Metin bloğu.
============================================================
Bazen insanın ruhu bedenine öyle dar geliyor ki yollara düşmek istiyor. Yol öğretsin istiyoruz doğruyu, yanlışı, iyiyi, kötüyü ve daha pek çok şeyi. “Yol öğretir!” deyip minik bir çanta hazırladım ben de. Döviz kurunu düşününce yurt içinden bir yer seçmek istedim. Öyle bir yere gideyim ki evimde gibi hissedeyim, huzur versin bir parça bana. Ne zaman böyle bir arayış içerisine girsem ilk tercihim hep adalardan yana olur. O yüzden çok düşünmeden rotamı Bozcaada’ya çevirdim.
Ada şimdiye kadar kimlere ev sahipliği yapmamış ki. Akalar ilk yerleşmişler –yani bildiğimiz kadarıyla- Yunanlılar, Persler, Romalılar, Venedikliler, Osmanlılar… derken liste uzayıp gidiyor. 20 Eylül 1923 yılında imzalanan Lozan Antlaşması ile de Türkiye Cumhuriyeti’ne bağlanmış. Gerek askeri açıdan gerekse ticaret açısından ada her dönem çok önemli olmuş ülkeler için. Uzun yıllar Rum ve Türk nüfusa ev sahipliği yapmış. Bu özelliğini hala korumakla birlikte Türkiye’nin köyü olmayan tek ilçesiymiş.
============================================================
Sağlanan malzeme.

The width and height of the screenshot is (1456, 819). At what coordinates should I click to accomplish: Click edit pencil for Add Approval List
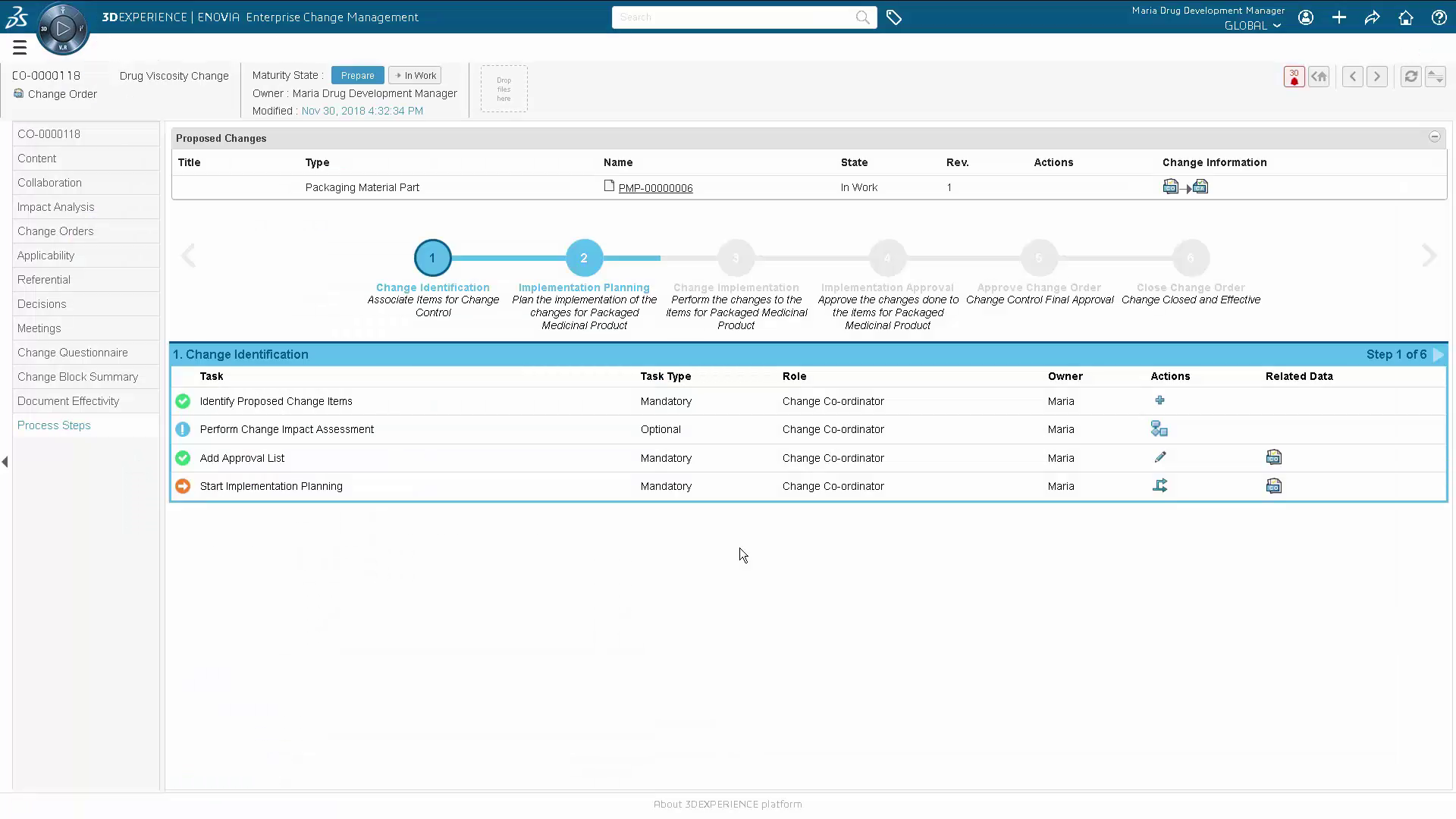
============================================================
Alıştırma yönergeleri.
**a)** Bozcaada yazısında "Bazen insanın ruhu" ile "rotamı Bozcaada’ya çevirdim." arasındaki bölümü, bu ifadeler de dahil olmak üzere, aynen aktarınız.
**b)** Bozcaada yazısında "Akalar ilk yerleşmişler" ifadesiyle başlayan cümlede sayılan toplulukların tamamını yazınız.

Sıralı çıktılar.
**a)**
Bazen insanın ruhu bedenine öyle dar geliyor ki yollara düşmek istiyor. Yol öğretsin istiyoruz doğruyu, yanlışı, iyiyi, kötüyü ve daha pek çok şeyi. “Yol öğretir!” deyip minik bir çanta hazırladım ben de. Döviz kurunu düşününce yurt içinden bir yer seçmek istedim. Öyle bir yere gideyim ki evimde gibi hissedeyim, huzur versin bir parça bana. Ne zaman böyle bir arayış içerisine girsem ilk tercihim hep adalardan yana olur. O yüzden çok düşünmeden rotamı Bozcaada’ya çevirdim.

**b)** Akalar, Yunanlılar, Persler, Romalılar, Venedikliler, Osmanlılar